**TEKS KUTIPAN**:

****************************************

Seorang warga Singapura bernama Govindan dan istrinya, mengenang tahun 2006-2011 sebagai mimpi buruk usai menjalani operasi kanker di pita suaranya. Sepanjang waktu itu, Govindan memiliki lubang sebesar kacang di tenggorokannya. Dia tidak bisa bicara, makan atau pun minum. Makanan dan air akan keluar melalui lubang itu. Suami istri itu tidak pernah bisa tidur nyenyak karena mereka harus mengganti perban di tenggorokan Govindan setiap 3 jam sekali, setiap hari. Govindan pun merasa akan menghabiskan sisa hidupnya seperti itu.
Kasus Govindan ini bermula saat tahun 2003, ia merasa suaranya serak dan setelah diperiksakan terdapat kanker di sisi kiri pita suaranya. Gangguan itu bisa sembuh melalui radioterapi. Namun pada Agustus 2006, kanker tumor bercokol di tenggorokannya dan bulan berikutnya Govindan menjalani operasi untuk mengangkatnya.
Saat masih dirawat di RS TTS (Tan Tock Seng) terjadi infeksi di lehernya. Saat itu istrinya mengeluh karena harus membersihkan nanah yang selalu keluar dari bekas operasi, tapi dokter mengatakan itu efek samping normal. Saat akhirnya luka itu diperiksa secara teliti, infeksi telah menyebar luas. RS TTS memberitahu suami istri tersebut bahwa infeksi terjadi karena proses penyembuhan yang buruk setelah salah satu pembuluh darahnya pecah. Inilah yang menyebabkan lubang di tenggorokan Govindan.
RS TTS mengatakan, beberapa kali pihaknya berusaha menutup lubang tersebut selama 2007, namun tidak berhasil. Namun besar lubang sudah berkurang ukurannya. Akibatnya, Govindan harus diasup makanan dan minuman melalui selang yang dimasukkan ke hidung hingga ke lambungnya. Meski demikian, air ludahnya selalu keluar dari lubang tersebut. Dokter spesialis kemudian merujuk Govindan ke dokter gigi untuk menambal lubang tersebut. Meski demikian, cairan dan makanan tetap bisa menyelinap keluar melalui lubang.
Tahun 2008 dan masih belum sembuh, Govindan memutuskan berhenti bekerja. Ia masih terus melanjutkan pemeriksaan kepada spesialis yang sama sampai September 2010. Govindan terus minta berulang kali agar lubang bisa ditutup. Namun tidak ada upaya dari dokter spesialis untuk memperbaikinya. Dan sejak istrinya mengeluh kepada rumah sakit bahwa infeksi akibat operasi tidak pernah lagi diperiksa, RS TTS membuat kebijakan aneh.

****************************************

**LATIHAN A**:
Menurut teks tentang Govindan, di sisi mana pita suara Govindan ditemukan kanker pada tahun 2003?
**LATIHAN B**:
Tentukan apakah setiap pernyataan berikut sesuai dengan teks tentang Govindan. Jawab ya atau tidak, lalu kutip kata-kata teks yang menjadi dasarnya.
(i) Govindan dan istrinya harus mengganti perban di tenggorokannya setiap tiga jam.
(ii) Upaya RS TTS menutup lubang di tenggorokan Govindan selama 2007 berhasil.
(iii) Setelah ditambal dokter gigi, makanan tidak lagi keluar melalui lubang tersebut.
**LATIHAN C**:
Sebutkan semua tahun yang disebutkan dalam teks tentang Govindan.

**BAHAN YANG DIBERIKAN**:

****************************************

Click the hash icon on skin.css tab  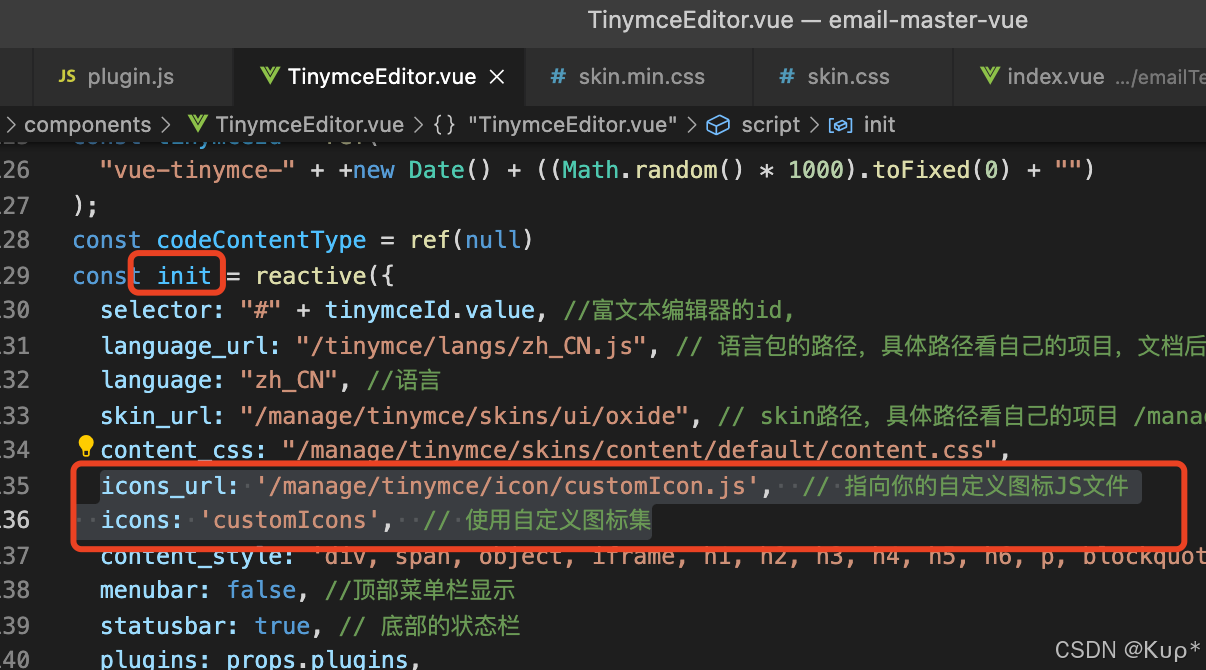[x=787, y=76]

****************************************

**JAWABAN TERTULIS A**:
Di sisi kiri pita suaranya.

**JAWABAN TERTULIS B**:
(i) Ya: "mereka harus mengganti perban di tenggorokan Govindan setiap 3 jam sekali, setiap hari."
(ii) Tidak: "beberapa kali pihaknya berusaha menutup lubang tersebut selama 2007, namun tidak berhasil."
(iii) Tidak: "Meski demikian, cairan dan makanan tetap bisa menyelinap keluar melalui lubang."

**JAWABAN TERTULIS C**:
2003, 2006, 2007, 2008, 2010, 2011